--- BEGIN ---

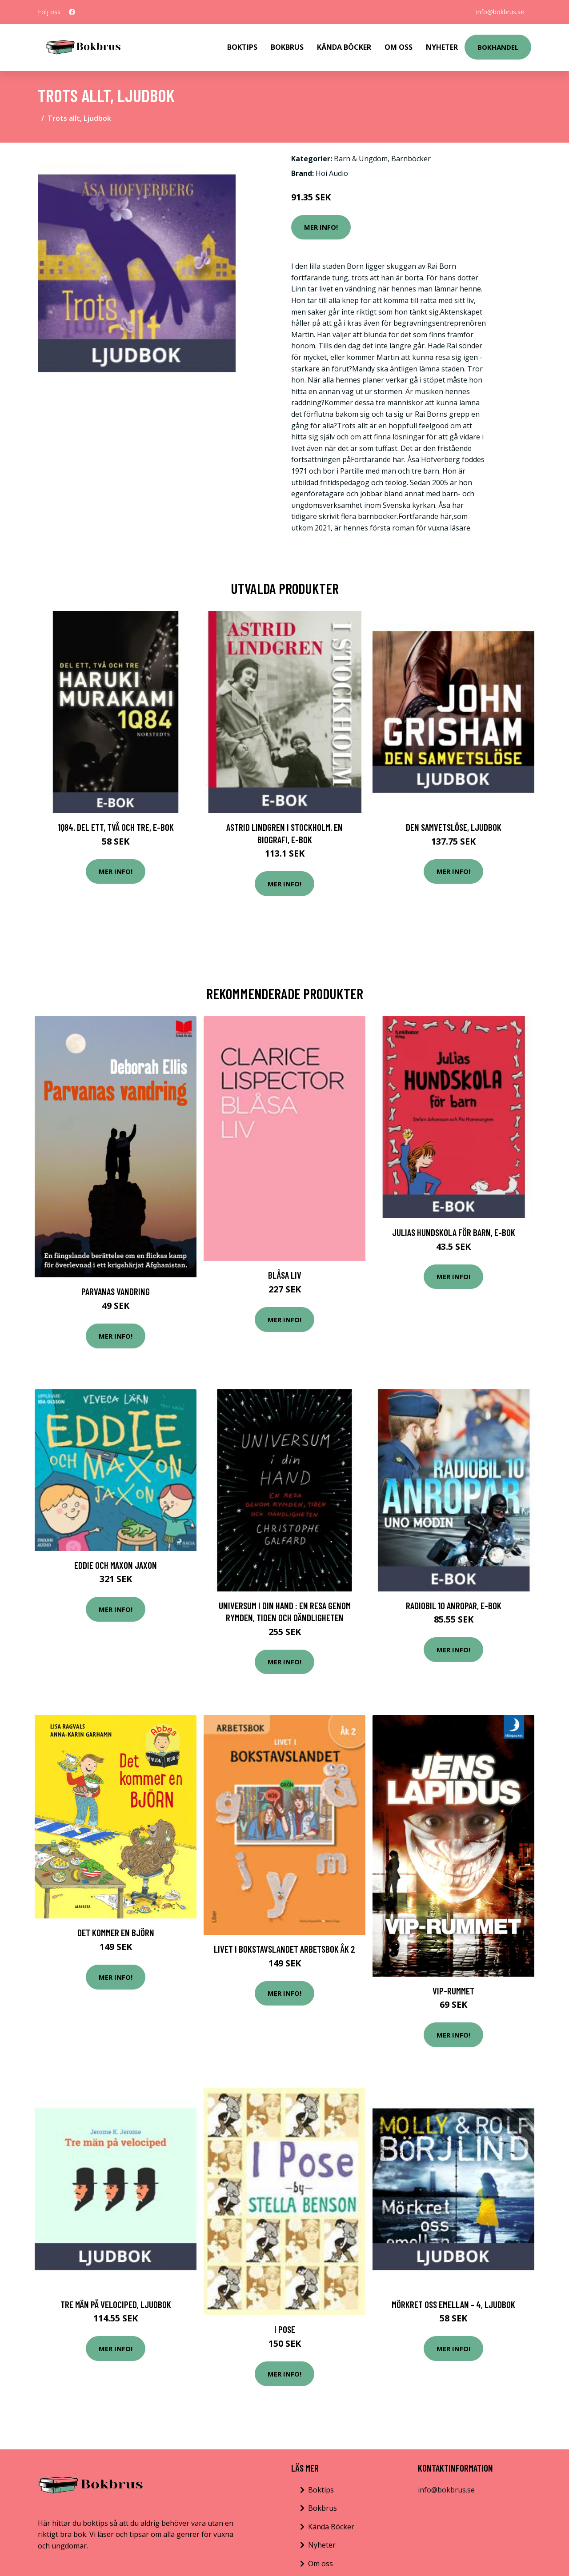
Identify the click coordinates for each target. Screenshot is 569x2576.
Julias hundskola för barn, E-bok (453, 1232)
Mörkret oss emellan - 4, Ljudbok (453, 2304)
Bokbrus (287, 47)
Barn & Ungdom (361, 158)
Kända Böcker (344, 47)
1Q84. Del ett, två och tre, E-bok (116, 827)
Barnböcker (411, 158)
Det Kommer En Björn (115, 1932)
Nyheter (442, 47)
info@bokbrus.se (500, 12)
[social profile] (72, 12)
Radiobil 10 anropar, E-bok (453, 1605)
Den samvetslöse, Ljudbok (453, 827)
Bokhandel (497, 47)
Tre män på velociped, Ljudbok (115, 2304)
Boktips (242, 47)
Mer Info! (321, 227)
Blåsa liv (284, 1274)
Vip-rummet (453, 1990)
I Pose (284, 2329)
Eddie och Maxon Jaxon (115, 1565)
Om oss (320, 2563)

--- END ---

### DIRECTIVE
Rewrite the rows from the start of the records through the line containing "Boktips (242, 47)", replacing "Ljudbok" with "Audiobook" and leaving everything else unchanged. Omit the pictures from the answer.

### SOLUTION TO THIS TASK
Identify the click coordinates for each target. Screenshot is 569x2576.
Julias hundskola för barn, E-bok (453, 1232)
Mörkret oss emellan - 4, Audiobook (453, 2304)
Bokbrus (287, 47)
Barn & Ungdom (361, 158)
Kända Böcker (344, 47)
1Q84. Del ett, två och tre, E-bok (116, 827)
Barnböcker (411, 158)
Det Kommer En Björn (115, 1932)
Nyheter (442, 47)
info@bokbrus.se (500, 12)
[social profile] (72, 12)
Radiobil 10 anropar, E-bok (453, 1605)
Den samvetslöse, Audiobook (453, 827)
Bokhandel (497, 47)
Tre män på velociped, Audiobook (115, 2304)
Boktips (242, 47)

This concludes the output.